Jean Pierre Ceton
romans

FICTIONS EN LIGNE

UNE SIMPLE SILHOUETTE QUI DANSAIT

Elle dansait si merveilleusement que l'envie m'est venue de m'approcher pour danser en connivence avec elle. Elle dansait en effet avec une énergie incroyable. C'était une petite japonaise qui pouvait avoir 16 ans ou bien 26. Ce n'est qu'en lui parlant plus tard que je penserai, sans en être sûr, qu'elle avait probablement une trentaine d'années.
Elle n'était carrément pas très grande, avait en plus si peu de formes que c'était une simple silhouette. Tout de même une silhouette vêtue d'un vêtement japonais qui lui descendait jusqu'aux pieds, cachés eux de chausses en tissus fleuris.

Et puis, au-dessus de cette longue robe, on trouvait une belle tête montée sur un cou fin. Une vraiment belle tête, un visage de sourire. En effet tout semblait mener cette belle tête vers le doux rire d'une joie de vivre...
Nous avons enchainé plusieurs titres que le DJ de Canal 4 envoyait sans la moindre pause. A un moment une personne est venue lui parler, elle s'est alors arrêtée de danser et elle est partie sans me faire le moindre signe.

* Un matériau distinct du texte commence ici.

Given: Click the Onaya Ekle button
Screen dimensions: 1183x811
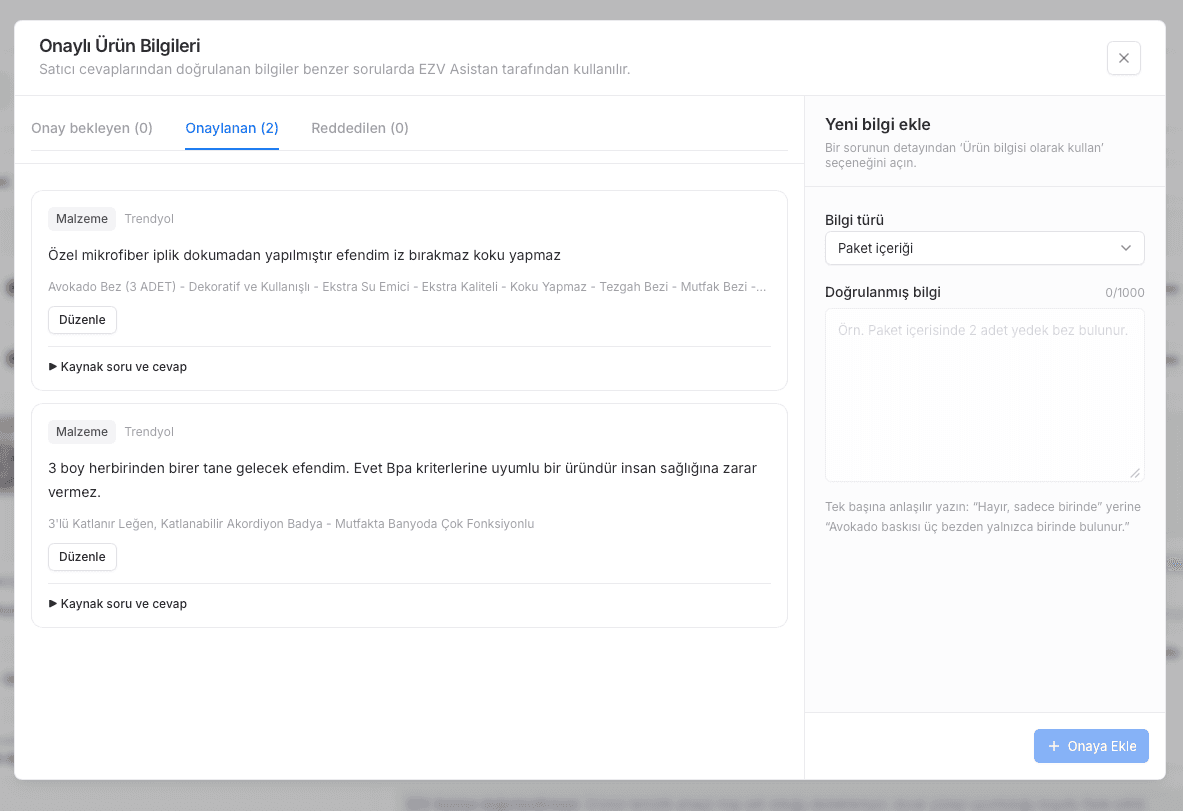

D'ailleurs elle ne m'avait à aucun moment regardé ni paru faire attention à moi durant notre danse commune. Non, pas le moindre signal qui aurait pu indiquer que oui elle voyait bien que l'on dansait ensemble.
Plus tard je l'ai aperçue arrêtée à une extrémité de la salle, paraissant seule bien qu'en compagnie de deux ou trois filles asiatiques d'âges très différents. L'une plus grande pouvait approcher les 4O, l'autre plus petite n'avait pas plus de 15 ans...

M'étant arrangé pour passer près d'elle, je lui ai fait spontanément un signe de la main. Un coucou, à quoi elle a répondu tout de suite vivement. Avec un sourire de beauté, comme celle que doit produire la première vue des cerisiers en fleurs de son pays.
Ensuite elle a disparu de ma vue dans le flot des danseurs.

A un moment, je suis allé danser à nouveau espérant qu'elle s'approcherait de moi, mais hélas elle n'est pas venue me rejoindre. Ni danser à nouveau sur la piste. Il était déjà tard, me suis-je dit, sans doute était-elle partie, elle et ses autres soeurs.
A un autre moment je me suis rendu aux toilettes, c'est inévitable, vous dansez des heures, buvez des rafraichissements pour éteindre la chaleur qui vous traverse le dos, incontournable de s'y rendre comme tout un chacun...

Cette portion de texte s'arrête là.